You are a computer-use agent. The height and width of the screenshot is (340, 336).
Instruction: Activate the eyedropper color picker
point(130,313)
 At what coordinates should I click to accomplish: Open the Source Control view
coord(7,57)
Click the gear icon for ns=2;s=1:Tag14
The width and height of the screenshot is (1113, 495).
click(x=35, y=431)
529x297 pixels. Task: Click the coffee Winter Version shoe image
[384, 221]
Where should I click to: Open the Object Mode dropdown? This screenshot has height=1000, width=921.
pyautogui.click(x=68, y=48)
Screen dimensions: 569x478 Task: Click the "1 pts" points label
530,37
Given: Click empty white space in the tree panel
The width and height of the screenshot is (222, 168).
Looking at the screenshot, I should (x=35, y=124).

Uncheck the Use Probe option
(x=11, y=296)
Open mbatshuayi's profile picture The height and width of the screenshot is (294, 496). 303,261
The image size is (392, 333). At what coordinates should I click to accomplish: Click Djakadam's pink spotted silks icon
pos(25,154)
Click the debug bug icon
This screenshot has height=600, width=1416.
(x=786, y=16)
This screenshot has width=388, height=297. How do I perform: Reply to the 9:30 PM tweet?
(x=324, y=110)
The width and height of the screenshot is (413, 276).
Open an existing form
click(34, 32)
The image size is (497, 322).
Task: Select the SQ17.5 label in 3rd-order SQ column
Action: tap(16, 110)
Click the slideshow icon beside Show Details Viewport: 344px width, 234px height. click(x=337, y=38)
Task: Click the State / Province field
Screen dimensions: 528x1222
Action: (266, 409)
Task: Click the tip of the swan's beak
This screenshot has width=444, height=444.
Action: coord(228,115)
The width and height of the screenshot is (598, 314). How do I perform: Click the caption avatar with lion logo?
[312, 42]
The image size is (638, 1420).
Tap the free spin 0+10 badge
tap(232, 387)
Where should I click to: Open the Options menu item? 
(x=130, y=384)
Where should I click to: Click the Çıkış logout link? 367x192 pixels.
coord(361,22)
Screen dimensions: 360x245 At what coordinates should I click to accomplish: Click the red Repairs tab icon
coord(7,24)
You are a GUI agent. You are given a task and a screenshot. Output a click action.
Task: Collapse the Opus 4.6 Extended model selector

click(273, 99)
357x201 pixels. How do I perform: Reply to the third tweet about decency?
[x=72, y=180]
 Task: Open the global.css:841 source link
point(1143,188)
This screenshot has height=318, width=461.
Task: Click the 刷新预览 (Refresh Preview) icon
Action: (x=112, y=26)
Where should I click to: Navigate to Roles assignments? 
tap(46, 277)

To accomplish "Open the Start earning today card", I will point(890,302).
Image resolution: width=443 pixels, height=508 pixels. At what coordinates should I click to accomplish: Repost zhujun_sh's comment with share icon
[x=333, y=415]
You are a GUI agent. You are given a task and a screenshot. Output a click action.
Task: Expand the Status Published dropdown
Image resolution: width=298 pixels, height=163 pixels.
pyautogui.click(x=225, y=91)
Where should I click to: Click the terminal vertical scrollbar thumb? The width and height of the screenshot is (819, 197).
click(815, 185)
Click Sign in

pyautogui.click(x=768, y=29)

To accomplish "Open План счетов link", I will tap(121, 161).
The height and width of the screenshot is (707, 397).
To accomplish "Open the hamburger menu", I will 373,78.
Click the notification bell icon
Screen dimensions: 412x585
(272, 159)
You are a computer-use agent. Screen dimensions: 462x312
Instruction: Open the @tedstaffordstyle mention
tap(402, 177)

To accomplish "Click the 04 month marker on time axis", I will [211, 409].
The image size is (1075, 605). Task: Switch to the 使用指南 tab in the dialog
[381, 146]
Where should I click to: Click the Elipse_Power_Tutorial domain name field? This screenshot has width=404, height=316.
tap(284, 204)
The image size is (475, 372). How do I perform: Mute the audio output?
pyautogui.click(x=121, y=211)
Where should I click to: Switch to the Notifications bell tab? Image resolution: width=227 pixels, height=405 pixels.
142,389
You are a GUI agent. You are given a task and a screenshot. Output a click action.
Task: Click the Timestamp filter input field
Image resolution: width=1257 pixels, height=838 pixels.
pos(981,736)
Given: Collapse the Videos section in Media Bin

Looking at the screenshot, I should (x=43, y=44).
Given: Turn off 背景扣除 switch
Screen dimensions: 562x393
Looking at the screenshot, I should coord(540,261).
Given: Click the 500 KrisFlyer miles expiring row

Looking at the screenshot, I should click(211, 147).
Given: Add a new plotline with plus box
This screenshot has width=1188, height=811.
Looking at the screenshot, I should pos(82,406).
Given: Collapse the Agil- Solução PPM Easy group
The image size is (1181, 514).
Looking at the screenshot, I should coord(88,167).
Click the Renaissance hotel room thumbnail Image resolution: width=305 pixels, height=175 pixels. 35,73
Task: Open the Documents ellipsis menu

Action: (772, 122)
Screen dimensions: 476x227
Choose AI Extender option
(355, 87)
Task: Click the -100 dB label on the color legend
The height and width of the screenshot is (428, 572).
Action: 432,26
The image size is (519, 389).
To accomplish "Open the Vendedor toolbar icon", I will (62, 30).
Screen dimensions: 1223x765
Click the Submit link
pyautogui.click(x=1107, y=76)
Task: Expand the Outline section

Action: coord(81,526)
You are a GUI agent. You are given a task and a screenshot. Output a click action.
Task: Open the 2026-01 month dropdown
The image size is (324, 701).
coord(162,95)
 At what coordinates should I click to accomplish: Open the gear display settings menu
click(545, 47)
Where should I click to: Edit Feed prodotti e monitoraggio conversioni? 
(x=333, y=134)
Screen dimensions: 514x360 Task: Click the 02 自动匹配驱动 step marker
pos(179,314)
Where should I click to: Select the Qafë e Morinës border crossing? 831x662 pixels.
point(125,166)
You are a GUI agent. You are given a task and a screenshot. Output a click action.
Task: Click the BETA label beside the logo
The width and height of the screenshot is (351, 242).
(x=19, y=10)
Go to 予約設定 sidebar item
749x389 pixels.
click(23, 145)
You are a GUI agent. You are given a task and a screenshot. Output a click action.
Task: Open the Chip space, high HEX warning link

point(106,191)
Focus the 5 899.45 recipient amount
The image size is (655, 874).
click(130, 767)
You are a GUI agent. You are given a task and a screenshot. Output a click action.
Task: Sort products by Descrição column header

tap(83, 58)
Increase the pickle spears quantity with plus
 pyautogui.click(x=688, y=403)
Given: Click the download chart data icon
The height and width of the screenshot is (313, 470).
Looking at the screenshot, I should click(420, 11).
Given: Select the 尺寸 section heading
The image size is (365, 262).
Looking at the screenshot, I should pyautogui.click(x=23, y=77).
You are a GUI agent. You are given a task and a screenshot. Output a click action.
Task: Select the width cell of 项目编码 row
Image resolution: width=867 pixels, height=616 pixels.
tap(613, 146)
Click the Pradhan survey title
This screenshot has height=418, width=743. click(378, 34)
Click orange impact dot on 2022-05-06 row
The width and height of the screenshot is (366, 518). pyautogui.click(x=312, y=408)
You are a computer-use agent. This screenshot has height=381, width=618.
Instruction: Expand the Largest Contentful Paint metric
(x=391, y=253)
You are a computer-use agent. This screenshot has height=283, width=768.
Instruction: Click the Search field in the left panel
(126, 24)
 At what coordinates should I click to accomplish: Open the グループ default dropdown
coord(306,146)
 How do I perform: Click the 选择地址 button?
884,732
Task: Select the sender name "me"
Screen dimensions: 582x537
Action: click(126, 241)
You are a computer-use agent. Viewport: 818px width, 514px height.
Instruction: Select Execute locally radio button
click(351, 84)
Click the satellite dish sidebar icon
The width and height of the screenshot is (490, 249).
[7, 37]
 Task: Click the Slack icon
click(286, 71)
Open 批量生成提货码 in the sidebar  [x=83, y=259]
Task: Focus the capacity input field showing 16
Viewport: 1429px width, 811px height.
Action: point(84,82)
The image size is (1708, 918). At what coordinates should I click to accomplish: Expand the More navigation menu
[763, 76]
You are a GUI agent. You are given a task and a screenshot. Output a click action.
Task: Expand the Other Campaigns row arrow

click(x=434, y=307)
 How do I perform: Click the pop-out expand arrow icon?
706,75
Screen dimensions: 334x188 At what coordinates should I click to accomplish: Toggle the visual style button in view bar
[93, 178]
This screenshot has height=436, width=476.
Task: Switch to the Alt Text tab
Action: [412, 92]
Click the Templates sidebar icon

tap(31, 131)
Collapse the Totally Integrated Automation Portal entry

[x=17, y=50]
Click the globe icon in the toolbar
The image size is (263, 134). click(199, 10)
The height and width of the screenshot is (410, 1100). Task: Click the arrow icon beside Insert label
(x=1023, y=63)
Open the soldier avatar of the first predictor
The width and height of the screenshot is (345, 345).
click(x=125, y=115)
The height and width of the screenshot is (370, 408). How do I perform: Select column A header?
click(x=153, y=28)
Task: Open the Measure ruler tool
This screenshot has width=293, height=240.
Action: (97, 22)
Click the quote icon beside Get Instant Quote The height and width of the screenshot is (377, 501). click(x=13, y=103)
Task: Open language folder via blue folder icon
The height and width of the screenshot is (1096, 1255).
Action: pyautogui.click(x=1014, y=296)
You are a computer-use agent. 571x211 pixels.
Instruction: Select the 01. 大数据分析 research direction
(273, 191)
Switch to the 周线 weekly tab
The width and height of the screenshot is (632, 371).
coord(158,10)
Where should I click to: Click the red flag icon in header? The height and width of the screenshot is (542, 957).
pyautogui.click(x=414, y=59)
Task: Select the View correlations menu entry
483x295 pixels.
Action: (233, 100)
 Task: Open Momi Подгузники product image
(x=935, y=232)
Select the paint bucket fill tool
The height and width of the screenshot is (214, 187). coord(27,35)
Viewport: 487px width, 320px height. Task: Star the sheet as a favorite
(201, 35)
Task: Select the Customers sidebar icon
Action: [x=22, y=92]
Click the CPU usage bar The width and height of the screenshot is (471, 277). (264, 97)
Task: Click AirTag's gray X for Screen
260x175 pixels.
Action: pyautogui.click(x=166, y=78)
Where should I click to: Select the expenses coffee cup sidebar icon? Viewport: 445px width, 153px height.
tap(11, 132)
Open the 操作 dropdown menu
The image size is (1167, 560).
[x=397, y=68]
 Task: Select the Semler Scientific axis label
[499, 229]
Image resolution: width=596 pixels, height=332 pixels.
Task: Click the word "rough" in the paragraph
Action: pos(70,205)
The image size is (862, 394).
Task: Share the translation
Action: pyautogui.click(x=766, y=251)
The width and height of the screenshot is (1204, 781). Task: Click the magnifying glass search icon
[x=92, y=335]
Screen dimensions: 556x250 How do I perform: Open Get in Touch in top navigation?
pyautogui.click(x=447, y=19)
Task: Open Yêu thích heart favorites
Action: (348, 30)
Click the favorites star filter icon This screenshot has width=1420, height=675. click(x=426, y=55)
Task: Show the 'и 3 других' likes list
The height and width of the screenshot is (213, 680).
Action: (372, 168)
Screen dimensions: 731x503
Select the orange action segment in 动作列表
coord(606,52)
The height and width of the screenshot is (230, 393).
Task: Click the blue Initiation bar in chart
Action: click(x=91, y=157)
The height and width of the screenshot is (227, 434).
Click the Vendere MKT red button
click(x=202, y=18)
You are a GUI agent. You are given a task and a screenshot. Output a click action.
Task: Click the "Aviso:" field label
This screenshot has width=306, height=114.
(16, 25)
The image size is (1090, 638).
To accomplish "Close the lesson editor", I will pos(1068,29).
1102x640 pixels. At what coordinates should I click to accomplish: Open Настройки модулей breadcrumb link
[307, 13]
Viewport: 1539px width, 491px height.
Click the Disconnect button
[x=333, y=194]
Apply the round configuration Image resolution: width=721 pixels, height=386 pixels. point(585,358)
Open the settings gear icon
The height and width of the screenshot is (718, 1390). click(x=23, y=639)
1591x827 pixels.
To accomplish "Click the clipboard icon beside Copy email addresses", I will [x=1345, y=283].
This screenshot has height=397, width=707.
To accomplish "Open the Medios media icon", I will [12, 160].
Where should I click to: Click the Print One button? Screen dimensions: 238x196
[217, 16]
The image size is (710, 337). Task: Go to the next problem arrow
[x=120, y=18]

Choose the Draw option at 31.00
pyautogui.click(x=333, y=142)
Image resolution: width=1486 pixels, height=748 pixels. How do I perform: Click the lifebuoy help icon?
○ ○ ○
WHAT TO DO » Your answer must hold the line containing "1102x640 pixels. At" and all lines after it in the entries above, exactly, and nothing else.

WORKED SOLUTION »
1102x640 pixels. At what coordinates should I click to accomplish: Open Настройки модулей breadcrumb link
[307, 13]
Viewport: 1539px width, 491px height.
Click the Disconnect button
[x=333, y=194]
Apply the round configuration Image resolution: width=721 pixels, height=386 pixels. point(585,358)
Open the settings gear icon
The height and width of the screenshot is (718, 1390). click(x=23, y=639)
1591x827 pixels.
To accomplish "Click the clipboard icon beside Copy email addresses", I will [x=1345, y=283].
This screenshot has height=397, width=707.
To accomplish "Open the Medios media icon", I will [12, 160].
Where should I click to: Click the Print One button? Screen dimensions: 238x196
[217, 16]
The image size is (710, 337). Task: Go to the next problem arrow
[x=120, y=18]

Choose the Draw option at 31.00
pyautogui.click(x=333, y=142)
Image resolution: width=1486 pixels, height=748 pixels. How do I perform: Click the lifebuoy help icon?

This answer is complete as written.